In die Gegenwart übertragen entspricht dies einem breit über Immobilien (Land), Aktien beziehungsweise Unternehmensbeteiligungen (Handelswaren) sowie Liquidität in Form von Barrücklagen, Anleihen und Edelmetallen (bar zur Hand) gestreuten Anlagemix und wird heutzutage sogar unter dem Begriff der Modernen Portfoliotheorie (MPT) akademisch gelehrt. Praktischerweise lässt sich diese Vermögensallokation auf Wunsch komplett mit börsennotierten Wertpapieren abbilden und das im Gegensatz zu Antike, Mittelalter und früher Neuzeit sogar global. Bei Wahl des richtigen Brokers fallen dafür vernachlässigbare Kosten an, so dass der Ansatz auch relativ kleinen Vermögen zugänglich ist.

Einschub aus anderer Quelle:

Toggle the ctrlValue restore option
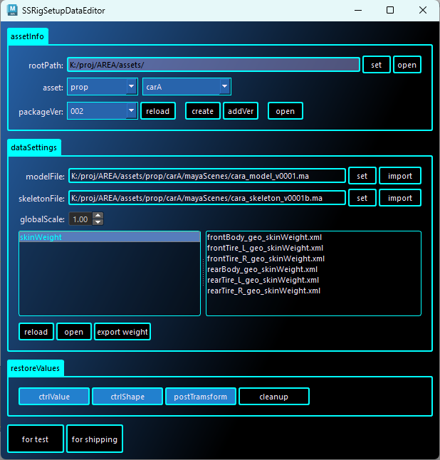coord(54,397)
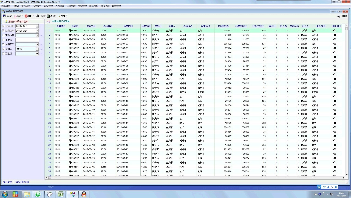Open the 办公管理 menu

[x=48, y=6]
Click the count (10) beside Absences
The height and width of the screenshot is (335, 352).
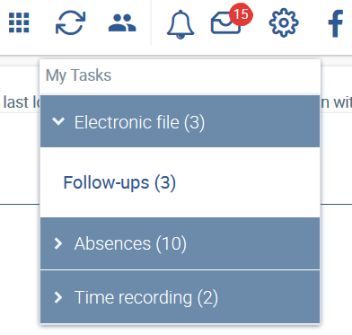click(x=172, y=243)
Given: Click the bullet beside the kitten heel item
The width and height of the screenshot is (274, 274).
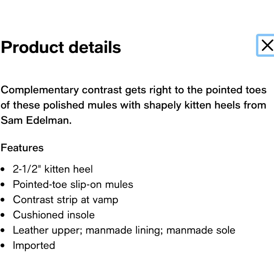Looking at the screenshot, I should 3,170.
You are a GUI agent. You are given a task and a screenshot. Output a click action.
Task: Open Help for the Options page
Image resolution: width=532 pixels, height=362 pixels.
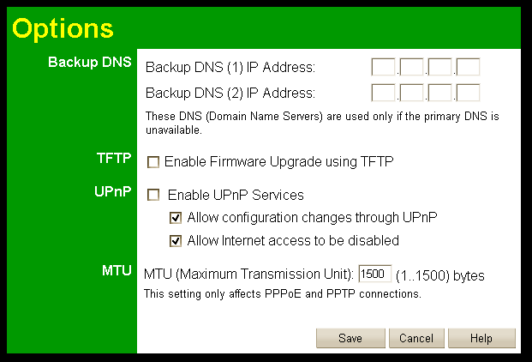481,338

Die Quoten müssen freilich der individuellen Präferenz sowie Lage und hierbei besonders der Risikotoleranz und Risikotragfähigkeit angepasst werden – das gilt insbesondere für die Barreserve. Und ja, die ist zwingend in der Währung zu halten, in der üblicherweise Zahlungsverpflichtungen zu leisten sind. Die Risikotoleranz beschreibt dabei das Ausmaß, Verluste emotional auszuhalten, also beispielsweise Kursverluste aussitzen zu können, ohne die angstgetriebene Reißleine zu ziehen und die selbstauferlegte Strategie beziehungsweise Anlageregeln willkürlich zu ändern. Die Risikotragfähigkeit beschreibt dagegen die Verlusthöhe, die sich ein Anleger tatsächlich also unabhängig von seinem Nervenkostüm leisten kann. Sie wird im Wesentlichen von absehbaren Ausgaben bestimmt und schwankt daher in Abhängigkeit des Lebensstils.
Das Wichtigste zuletzt
Der so ermittelte Anlagemix beziehungsweise die einmal festgelegte Vermögensverteilung gilt es dann in regelmäßigen Abständen wieder in Balance zu bringen, da sich die verschiedenen Anlageklassen über die Zeit meist unterschiedlich entwickeln. Dieses sogenannte Rebalancing hat zudem den Charme, dass der Anleger automatisch antizyklisch vorgeht. Ansonsten sollten es Privatanleger der Crew von Odysseus gleichtun und die Gehörgänge mit Wachs versiegeln, um nicht den Sirenengesängen der (Finanz-)Presse zu erliegen und sich in Ataraxie zu üben, sprich den Anlagemix zu halten – komme, was wolle. Hierzu gehört auch, den wichtigsten Vermögenswert überhaupt zu pflegen, das eigene Humankapital. Allein diesen vermag kein noch so großer Crash zu entwerten und kein noch so totalitäres System zu enteignen. Vor diesem Hintergrund kann dann auch die verordnete häusliche Beschulung des Nachwuchses eine segensreiche Wirkung entfalten!